Readers are initial components of graph that reads data from input source. The source can be for example a file placed on local disk, ftp, ldap, http or database tables, etc.
Component type : XML_READER
.
XML_READER
can access and extract data from XML document or URL on the web.
This data can then be converted into supported type with the results viewer
or merged with other data in your Project.
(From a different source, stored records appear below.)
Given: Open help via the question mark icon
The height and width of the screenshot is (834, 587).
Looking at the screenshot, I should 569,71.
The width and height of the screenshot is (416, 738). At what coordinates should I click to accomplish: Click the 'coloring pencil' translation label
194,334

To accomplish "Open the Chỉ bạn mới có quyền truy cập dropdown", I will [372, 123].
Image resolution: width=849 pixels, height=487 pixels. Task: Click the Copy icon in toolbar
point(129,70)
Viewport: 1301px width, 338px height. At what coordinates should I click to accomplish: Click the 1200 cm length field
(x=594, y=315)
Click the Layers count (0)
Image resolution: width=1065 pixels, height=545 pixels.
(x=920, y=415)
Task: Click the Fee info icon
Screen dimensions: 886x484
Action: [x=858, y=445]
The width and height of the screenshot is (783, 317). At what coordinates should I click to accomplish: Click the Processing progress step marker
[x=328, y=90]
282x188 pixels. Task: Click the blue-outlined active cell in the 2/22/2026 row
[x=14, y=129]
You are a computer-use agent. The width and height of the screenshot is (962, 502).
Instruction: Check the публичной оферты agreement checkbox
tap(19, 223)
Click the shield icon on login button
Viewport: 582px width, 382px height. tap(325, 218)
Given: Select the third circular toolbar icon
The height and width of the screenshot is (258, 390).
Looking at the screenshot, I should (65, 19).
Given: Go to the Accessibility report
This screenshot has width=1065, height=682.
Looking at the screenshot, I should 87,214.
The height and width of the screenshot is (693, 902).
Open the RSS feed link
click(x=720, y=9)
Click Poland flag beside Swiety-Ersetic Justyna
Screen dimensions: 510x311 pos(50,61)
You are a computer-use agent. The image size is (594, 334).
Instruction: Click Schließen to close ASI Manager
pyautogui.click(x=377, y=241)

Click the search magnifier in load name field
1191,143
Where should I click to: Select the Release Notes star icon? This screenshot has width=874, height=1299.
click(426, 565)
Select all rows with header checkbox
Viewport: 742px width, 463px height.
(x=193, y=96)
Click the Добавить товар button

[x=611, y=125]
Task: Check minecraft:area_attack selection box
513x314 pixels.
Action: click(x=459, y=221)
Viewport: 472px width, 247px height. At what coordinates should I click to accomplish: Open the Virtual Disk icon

Attribute | Description | Default |
---|---|---|
id |
component node identification | |
type |
component type | XML_READER | url |
URL of the XML document to read. The list of supported protocols can be found in List of Supported Protocols/Wrappers on PHP documentation. |
path |
You can extract just a portion of the data by listing the nested XML
elements, separating each with a dot ("."). If path is not given XML_READER will start reading the XML root tag. |
|
charset |
Convert character encoding of the data source. | UTF-8 |
skiprows |
specifies how many records/rows should be skipped. | 0 |
maxrows |
specifies how many records/rows should be read. |
<Node id="Read xml - Yahoo! Answers" type="XML_READER" url = "http://answers.yahooapis.com/AnswersService/V1/questionSearch?appid=YahooDemo&query=mars" path = "Question" />
Component type : JSON_READER
.
JSON_READER
can access and extract data from JSON (Javascript Object Notation) data sources.
This data can then be converted into supported type with the results viewer
or merged with other data in your Project.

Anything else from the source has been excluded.